Texte de référence:
=-=-=-=-=

Dans Je les signe tous, au Studio Hébertot jusqu’au 6 janvier 2018, Mathilde, révélée par le télé-crochet The Voice, propose un concert original mêlant chant, conte et langue des signes. Du point de vue de l’adolescente un peu niaise à celui de l’adulte réaliste et blasée, l’amour est disséqué sous toutes ses formes, des plus joyeuses aux plus tragiques.

Jes les signe tous
Photo © Christine Coquilleau

La mise en scène est épurée : quelques ampoules qui pendent au plafond, un tapis, deux fauteuils et un guitariste. Mathilde, la chanteuse lance des regards complices à son acolyte, Maylis, qui dans des mouvements gracieux signe les textes et les émotions que dégagent les chansons. Car c’est là que réside toute la beauté scénique du spectacle. Maylis Balian ne se contente pas de traduire les chansons en LSF (Langue des Signes Française), elle les interprète. Cela s’appelle le chansigne, une manière de signer la LSF, propre aux chansons, dans une expression plus libre, en inventant des mots et en remodelant la langue. Le spectacle devient alors accessible aux sourds, à qui se révèle le caractère poétique ou engagé des textes, ainsi qu’une initiation esthétique à la LSF pour les entendants.

Jes les signe tous
Photo © Christine Coquilleau

Une louche de sucre

Mathilde assume la naïveté de son personnage, mais pas sûr que tout le monde s’y retrouve. Les mots sont jolis et la voix est puissante. L’ensemble parlera toutefois davantage à une trentenaire fleur bleue à la recherche de l’âme sœur plutôt qu’au quadragénaire qui aura certainement plus de mal à s’identifier au personnage.

=-=-=-=-=

Extrait de données:
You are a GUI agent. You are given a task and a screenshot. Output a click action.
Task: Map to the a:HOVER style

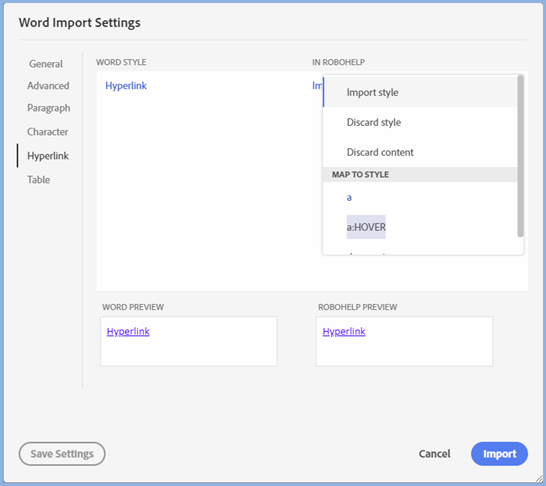click(x=366, y=227)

=-=-=-=-=

Exercices à faire:
1/ Résumez en deux phrases la critique du spectacle Je les signe tous.
2/ D'après la critique du spectacle Je les signe tous, quel nom porte la manière de signer la LSF propre aux chansons ?
3/ Rédigez la suite de la critique du spectacle Je les signe tous, à partir de sa dernière phrase.
Les lignes ne sont pas nécessaires ici.

Réponses finales:
1/ Au Studio Hébertot, jusqu'au 6 janvier 2018, Mathilde, révélée par The Voice, présente un concert mêlant chant, conte et langue des signes, où Maylis Balian interprète les chansons en chansigne, ce qui rend le spectacle accessible aux sourds. Les mots sont jolis et la voix puissante, mais la naïveté assumée du personnage parlera davantage à une trentenaire fleur bleue qu'à un quadragénaire.

2/ Le chansigne.

3/
Jes les signe tous

Que cela ne l’empêche pas de pousser les portes du théâtre. Le concert est plus subtil qu’il n’y paraît. Sous cette énorme couche de sucre, tout n’est pas rose bonbon. Bien au contraire ! Au fil du spectacle, les chansons s’engagent : la liberté, le corps, le féminisme ou encore l’homosexualité, de nombreux sujets de société sont abordés, tantôt frontalement, tantôt de manière plus détournée. La langue des signes devient alors de plus en plus expressive. Mêlée à des textes incisifs, elle se transforme alors en chorégraphie.
Sourds comme entendants, elle ne laisse personne indifférent.

by Joël

Jes les signe tous

Je les signe tous

Avec Mathilde, Maylis Balian et Vladimir Medail (en alternance avec Antoine Laudière)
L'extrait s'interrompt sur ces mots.